Deep Dive - Kentico CMS Caching
As promised, this is my first "Deep-dive into Kentico CMS" post. This time, it is all about caching. Why is caching so important and why you should master it? Get ready and see for yourselves ...
Before I start, I must say this article requires you to have at least basic knowledge of the principles of caching in .NET and principles of caching in general. So if you don't have such knowledge, at least Google some caching tutorial or go through some book chapter about caching before you read further. The same applies to the Kentico CMS basics.
So now you know why we use caching, that it is in many ways the root of the application performance. Let's see how the caching is handled in Kentico CMS.
NOTE: Please note that all this applies to version 4.0, some (most) of the information is valid for previous versions, but it may vary.
Levels of caching
Kentico CMS has several levels of caching. This is very important because sometimes you need to cache some things and not cache other things so obviously you need to be able to select which parts of the solution are static and can be cached and which are too dynamic so the cache cannot be used.
The levels of caching we use are similar to the ASP.NET web site cache levels, because they are based on them.

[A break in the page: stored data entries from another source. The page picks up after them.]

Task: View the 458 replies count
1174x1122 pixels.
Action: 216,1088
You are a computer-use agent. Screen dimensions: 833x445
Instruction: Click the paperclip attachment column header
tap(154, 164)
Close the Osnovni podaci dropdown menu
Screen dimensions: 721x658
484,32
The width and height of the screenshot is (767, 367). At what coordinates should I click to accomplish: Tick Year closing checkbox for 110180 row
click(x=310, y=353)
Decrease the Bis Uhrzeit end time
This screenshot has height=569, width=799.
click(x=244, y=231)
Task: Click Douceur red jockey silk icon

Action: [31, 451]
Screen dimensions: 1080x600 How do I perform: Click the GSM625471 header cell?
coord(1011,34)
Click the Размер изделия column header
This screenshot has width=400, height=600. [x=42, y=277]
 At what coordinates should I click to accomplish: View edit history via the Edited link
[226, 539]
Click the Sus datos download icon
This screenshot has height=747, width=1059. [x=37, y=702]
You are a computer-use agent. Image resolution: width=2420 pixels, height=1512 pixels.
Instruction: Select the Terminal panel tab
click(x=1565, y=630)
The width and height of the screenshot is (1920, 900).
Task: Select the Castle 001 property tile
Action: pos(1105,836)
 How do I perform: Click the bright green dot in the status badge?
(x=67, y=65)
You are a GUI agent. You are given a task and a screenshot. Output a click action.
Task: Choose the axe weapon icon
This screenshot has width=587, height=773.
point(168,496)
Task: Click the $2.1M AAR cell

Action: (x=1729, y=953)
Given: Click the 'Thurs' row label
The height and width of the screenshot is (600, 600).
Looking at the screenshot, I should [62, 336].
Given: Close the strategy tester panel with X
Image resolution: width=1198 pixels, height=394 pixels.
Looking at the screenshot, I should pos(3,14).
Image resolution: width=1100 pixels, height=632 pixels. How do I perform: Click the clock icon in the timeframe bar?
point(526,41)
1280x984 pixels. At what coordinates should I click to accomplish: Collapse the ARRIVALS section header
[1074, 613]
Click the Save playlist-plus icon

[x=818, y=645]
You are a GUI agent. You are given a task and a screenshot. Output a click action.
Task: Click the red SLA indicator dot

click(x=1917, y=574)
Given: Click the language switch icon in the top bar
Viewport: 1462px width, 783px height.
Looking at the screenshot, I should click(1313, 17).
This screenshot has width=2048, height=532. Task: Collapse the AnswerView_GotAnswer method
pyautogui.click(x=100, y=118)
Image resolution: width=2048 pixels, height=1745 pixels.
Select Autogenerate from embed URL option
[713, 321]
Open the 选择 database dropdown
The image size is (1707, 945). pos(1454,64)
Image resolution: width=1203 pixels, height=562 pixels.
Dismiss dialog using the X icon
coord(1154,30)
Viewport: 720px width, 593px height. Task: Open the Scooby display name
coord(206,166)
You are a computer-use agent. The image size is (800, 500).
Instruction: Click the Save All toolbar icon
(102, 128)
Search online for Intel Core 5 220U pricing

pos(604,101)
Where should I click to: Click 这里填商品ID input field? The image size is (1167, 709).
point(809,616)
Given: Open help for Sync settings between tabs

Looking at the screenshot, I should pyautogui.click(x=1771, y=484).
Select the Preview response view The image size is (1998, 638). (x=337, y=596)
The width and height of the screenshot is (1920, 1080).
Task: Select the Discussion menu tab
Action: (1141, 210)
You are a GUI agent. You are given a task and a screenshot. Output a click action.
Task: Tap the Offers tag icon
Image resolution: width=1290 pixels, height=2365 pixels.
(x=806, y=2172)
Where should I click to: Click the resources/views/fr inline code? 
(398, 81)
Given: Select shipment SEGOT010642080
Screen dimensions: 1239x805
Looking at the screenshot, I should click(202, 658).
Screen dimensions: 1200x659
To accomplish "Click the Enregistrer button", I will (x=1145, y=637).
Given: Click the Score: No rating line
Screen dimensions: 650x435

They are:
- PageInfo cache - PageInfo is the smallest necessary information about the page which is needed to handle the structure of the pages in URLRewriting and page processing engine (no matter if ASPX or Portal). This is why we cache this separately. In 99.9% of cases, you should cache that information so I don't recommend you to turn it off. It is stored in the standard .NET cache using several types of keys from URL, NodeAliasPath, Culture, etc. with NotRemovable priority (see how important is to keep this in cache?). The configuration is in our standard Site manager -> Settings section, under the Web site category (Cache page info).
- Content cache - Content means all the data which must be processed by the content page itself. It can be document DataSets processed by repeaters, or any other DataSets or objects which are retrieved from the database, such as users, groups, etc. Basically everything that is on the page and not covered by the PageInfo, is located in the content cache. The important thing here is that only it caches only data, not the output HTML code, not the controls collection. So even if you cache content, the controls still have to be loaded, data bind and perform all operations that they would perform normally. You just save the time to query the database. It is also stored in the standard .NET cache, the keys consist of various parts depending on the content, usually the URL of the page and the control ID or settings and it is stored with High priority (the performance of the page depends on it). General content caching can be configured in the same location as the PageInfo caching, in Site manager -> Settings section, under the Web site category (Cache content).
- Content cache for web parts and controls - Content cache can be configured separately for each web part. If you look at the web part properties, there are the cache settings and one of them is the Cache minutes property. If you set it to specific value, the web part uses that settings. If not, the web part uses the web site settings. Same applies to the CacheMinutes property of the controls if you use the ASPX page templates.
- Output caching - Also known as "Full page caching" is very useful if you know that the whole page is pretty static. Using the full page caching produces much better performance than any other type of caching, simply because the request is stored in the cache in the form of output code which was sent to the client, so when the page is loaded the next time, it doesn't have to be processed at all and the same output as a string is sent directly to the client. This really saves a lot of CPU time. Actually, something is done in the background. It is not that smooth because something must know which page is processed. That something is the URL rewriting engine which processes the request and says what exactly the client wanted, I will tell you something about this later. Output cache uses the standard .NET output cache principles and the key is the standard key + some context specific information provided by VaryByCustom handler. The output caching can be configured separately for each section of the web site, and is configured on the Properties tab of the document.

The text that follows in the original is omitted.